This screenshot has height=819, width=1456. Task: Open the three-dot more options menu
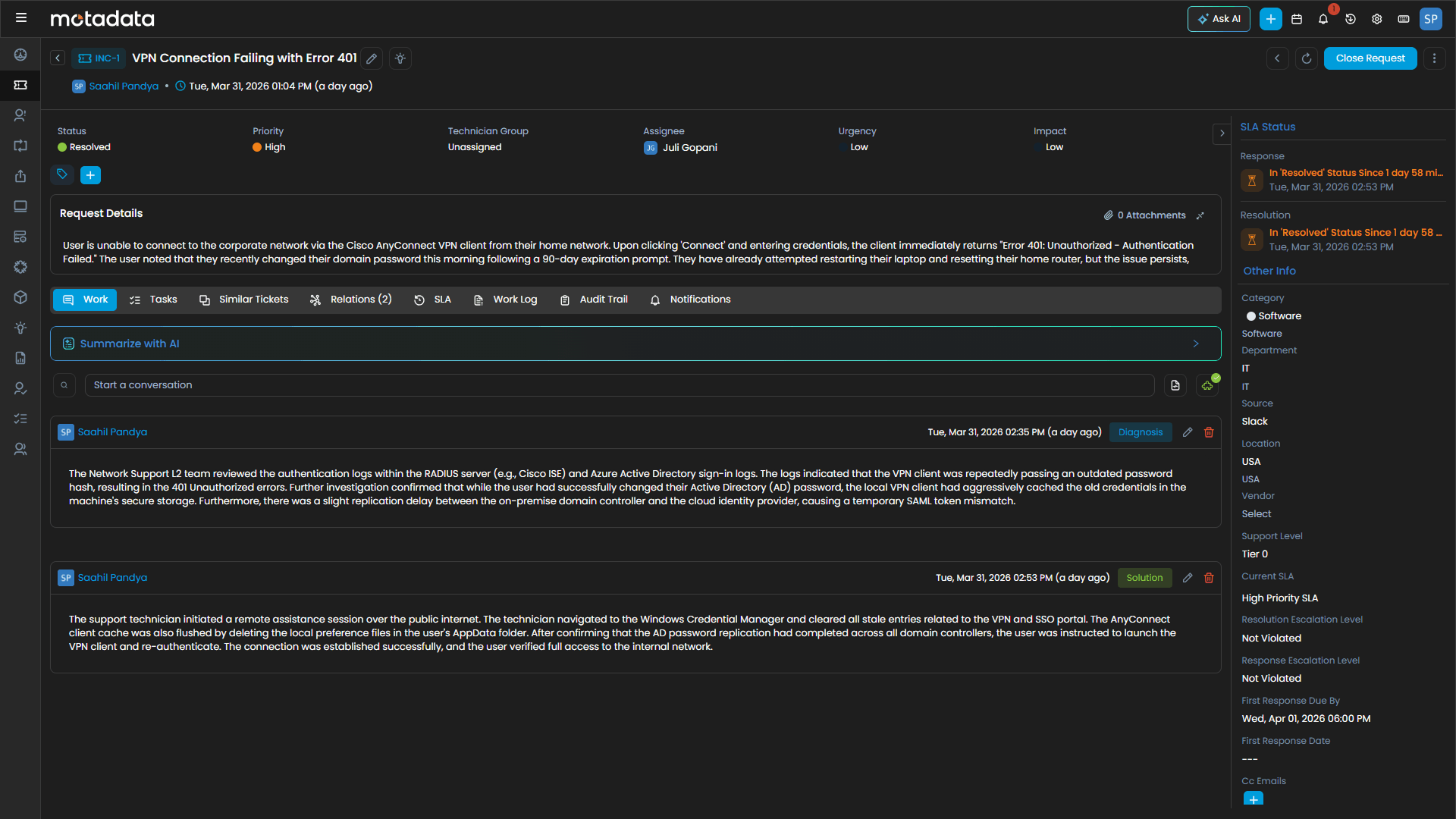(1434, 58)
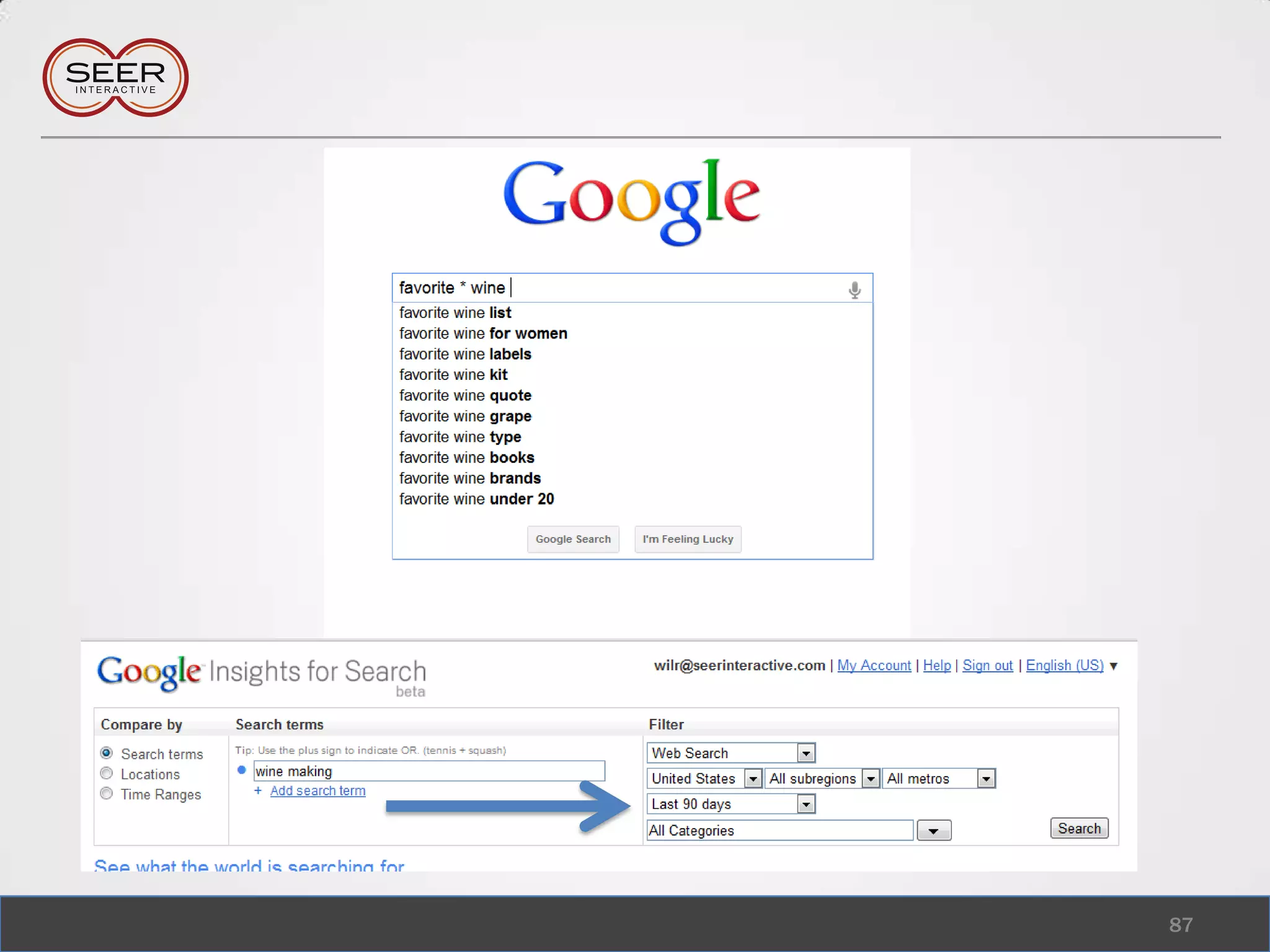Click the I'm Feeling Lucky button
The width and height of the screenshot is (1270, 952).
[x=688, y=539]
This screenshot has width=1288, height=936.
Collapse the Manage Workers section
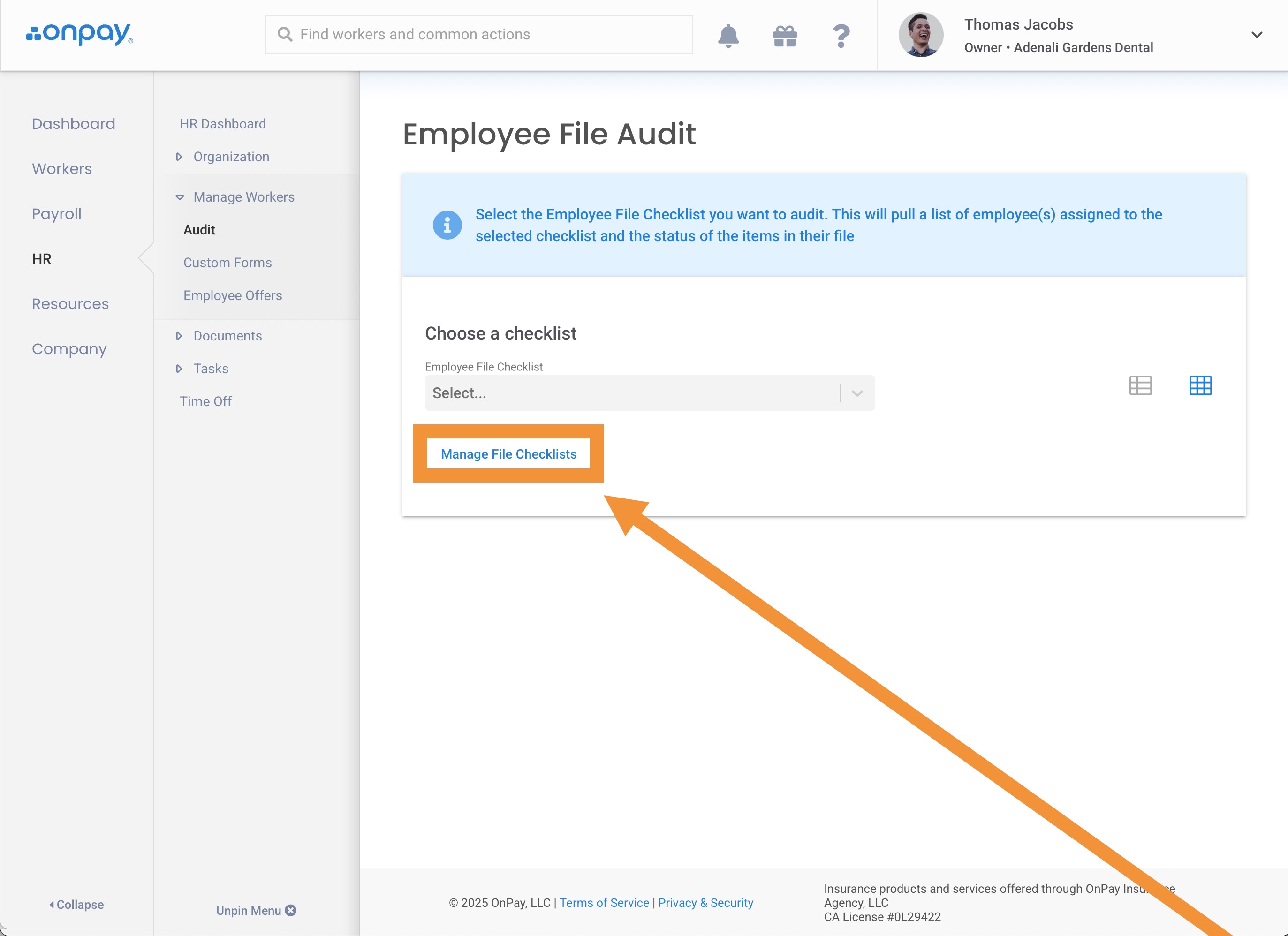coord(243,197)
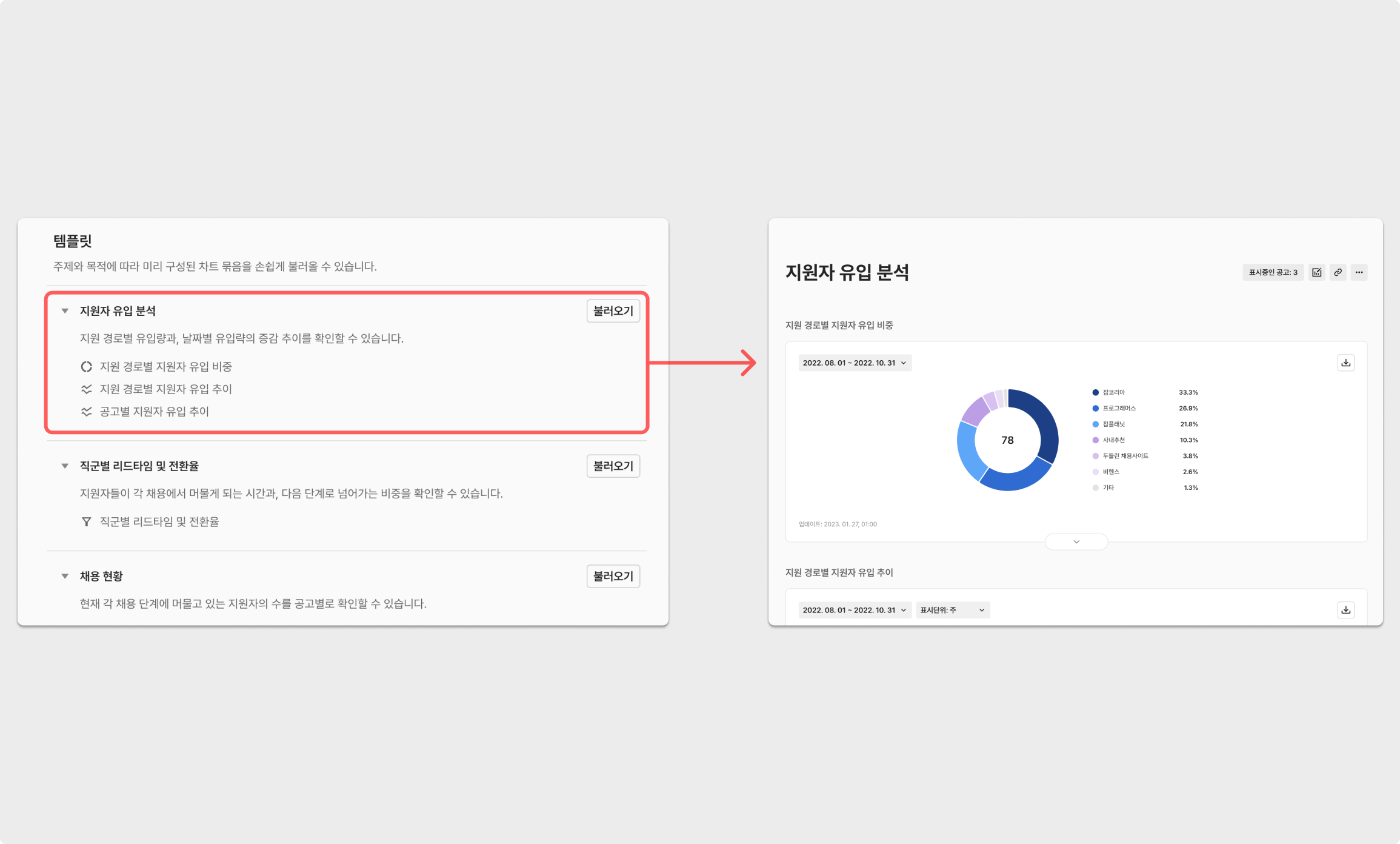Click the 잡코리아 legend color dot

pyautogui.click(x=1095, y=392)
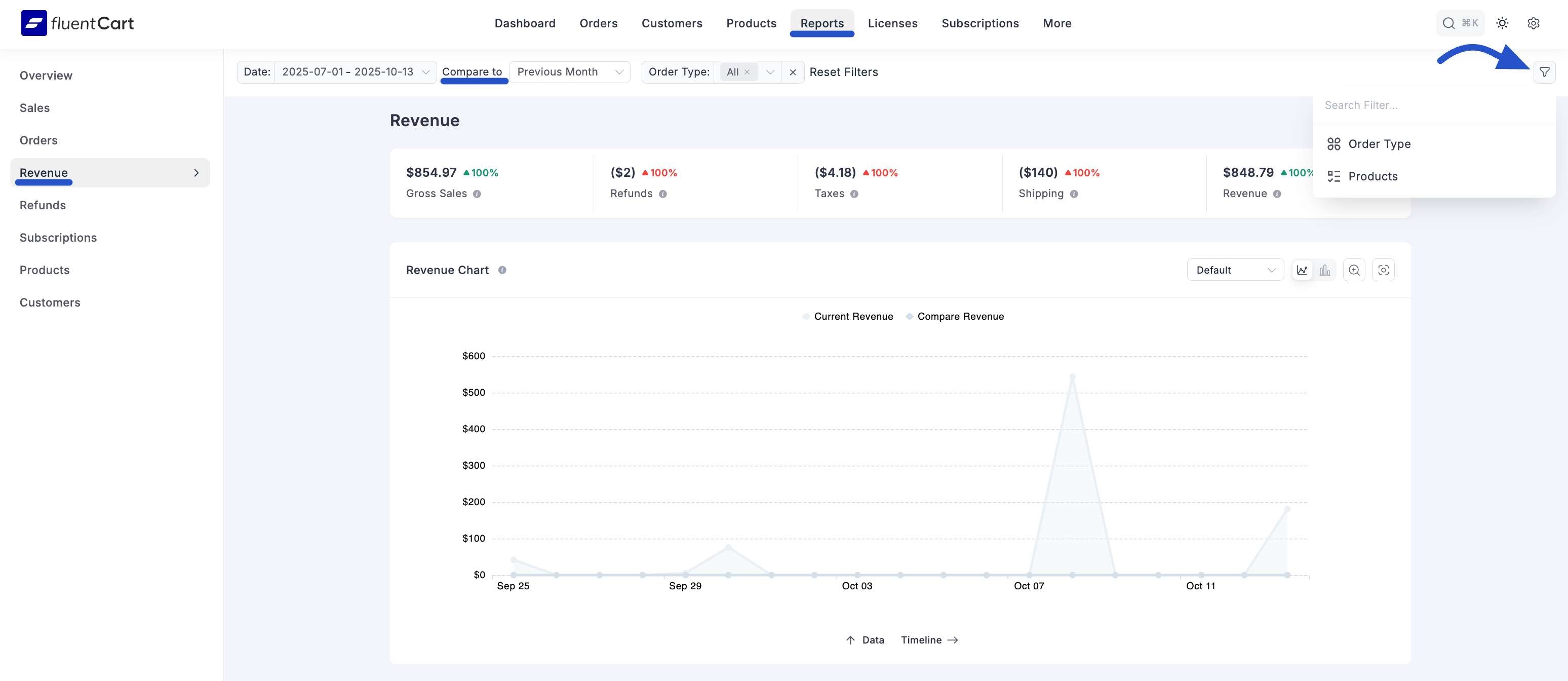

■ **EXERCISE OBJECTIVE**: Leaving out every picture, transcribe exactly the lines from the line that contains "This screenshot has width=1288, height=936." through the final line of the entries above.

■ **SOLUTION FOR THIS PROBLEM**:
This screenshot has width=1288, height=936.
Collapse the Manage Workers section
coord(243,197)
Click the 잡코리아 legend color dot

pyautogui.click(x=1095, y=392)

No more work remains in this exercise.